Hello again, Readers Mine, and welcome to another Meth Monday, were I'll be taking a look at last night's episode of Breaking Bad, "Say My Name" (5.07). As usual, I'll be writing about the episode as if you've already seen it so, if you haven't: !!!SPOILER ALERT!!!


Jonathan Banks as Mike Ehrmantraut
Coming out of the gate, Walt is large and in charge, showing no fear as he, Jesse, and Mike meet with Deckland and his crew, despite being outnumbered and outgunned. Walt's demand that Deckland "say my name" not only gives the episode its title but also lets everyone know just exactly how much Walt is getting off on being the big bad man. Furthermore, Walt's power-tripping attitude actually works, and he gets everything he wants: Mike out with enough money to pay off his crew, a new distribution network, and Jesse at least temporarily prevented from leaving. Take note of this, because it is the last time Walt gets what he wants for the entire episode, and maybe longer.

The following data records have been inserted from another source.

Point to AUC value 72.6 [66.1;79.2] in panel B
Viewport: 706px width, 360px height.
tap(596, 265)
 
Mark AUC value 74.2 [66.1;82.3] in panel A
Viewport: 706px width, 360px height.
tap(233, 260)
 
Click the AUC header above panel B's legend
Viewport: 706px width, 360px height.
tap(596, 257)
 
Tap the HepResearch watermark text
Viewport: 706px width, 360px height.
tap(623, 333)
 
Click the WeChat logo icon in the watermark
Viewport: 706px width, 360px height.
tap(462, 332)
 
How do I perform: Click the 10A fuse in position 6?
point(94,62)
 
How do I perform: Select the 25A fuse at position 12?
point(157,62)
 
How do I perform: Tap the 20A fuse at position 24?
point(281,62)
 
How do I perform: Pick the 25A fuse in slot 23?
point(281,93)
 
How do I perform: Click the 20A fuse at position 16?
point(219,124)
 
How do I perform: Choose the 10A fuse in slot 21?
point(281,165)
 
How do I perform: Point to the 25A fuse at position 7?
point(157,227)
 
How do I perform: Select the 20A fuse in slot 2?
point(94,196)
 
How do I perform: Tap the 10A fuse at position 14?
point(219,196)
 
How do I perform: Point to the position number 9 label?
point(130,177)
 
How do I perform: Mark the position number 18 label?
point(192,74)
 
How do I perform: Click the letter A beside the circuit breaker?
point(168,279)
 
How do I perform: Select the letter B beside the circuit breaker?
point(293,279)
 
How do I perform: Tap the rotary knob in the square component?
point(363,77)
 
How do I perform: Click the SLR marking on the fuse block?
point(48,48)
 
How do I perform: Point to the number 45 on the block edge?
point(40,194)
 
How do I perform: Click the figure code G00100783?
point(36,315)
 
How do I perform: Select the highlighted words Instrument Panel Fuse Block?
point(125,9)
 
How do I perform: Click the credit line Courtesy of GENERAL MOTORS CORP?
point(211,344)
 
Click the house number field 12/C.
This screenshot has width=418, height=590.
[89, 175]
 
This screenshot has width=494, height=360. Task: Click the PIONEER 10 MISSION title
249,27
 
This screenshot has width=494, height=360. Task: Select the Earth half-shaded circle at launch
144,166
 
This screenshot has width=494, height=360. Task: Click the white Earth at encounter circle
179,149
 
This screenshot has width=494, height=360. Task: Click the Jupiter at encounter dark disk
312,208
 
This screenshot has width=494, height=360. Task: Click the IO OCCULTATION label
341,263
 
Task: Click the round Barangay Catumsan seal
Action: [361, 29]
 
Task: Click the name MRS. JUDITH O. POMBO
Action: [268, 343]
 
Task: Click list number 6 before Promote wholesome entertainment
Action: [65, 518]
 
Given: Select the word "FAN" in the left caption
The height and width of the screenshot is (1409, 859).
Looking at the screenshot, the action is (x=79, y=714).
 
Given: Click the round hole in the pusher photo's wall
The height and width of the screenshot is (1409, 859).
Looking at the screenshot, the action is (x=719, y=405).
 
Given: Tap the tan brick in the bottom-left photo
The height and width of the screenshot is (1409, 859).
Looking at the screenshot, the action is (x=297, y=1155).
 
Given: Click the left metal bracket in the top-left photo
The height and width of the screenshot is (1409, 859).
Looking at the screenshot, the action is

First, Jesse still wants out, and no amount of praise, disdain, manipulation, or withholding of money by Walt does one damn bit of good. Skyler will only sit at a table with Walt for as long as it takes to eat a meal, and she certainly isn't going to engage in small-talk with him. Walt is burning bridges and at every step he is becoming more and more alone, while trying more and more desperately to control a situation which is fundamentally uncontrollable. The 'break-up" scene with Jesse is a perfect example. Walt starts with flattery, offering Jesse his own lab, his own cook, telling him that his cook is every bit as good as his is. Back in Season 3, when Jesse was so wounded in mind and body that he desperately needed affirmation from Walt, this would have worked like a charm. But that was a different Jesse. That was before Gale, and Don Eladio, and the last Salamanca, and Gus. Jesse has had enough of killing and of the chaos that cooking causes in his life. By choosing to walk away, even if it means doing so without any money, Jesse is refusing to walk Walt's path of violence, death, and utter loneliness. After all, Jesse has seen how Walt's business has destroyed his relationship with his family. He knows Walt's arguments and attempts at manipulation are bullshit, and he's not buying it anymore. Jesse is a long way from being the kid we met in Season 1.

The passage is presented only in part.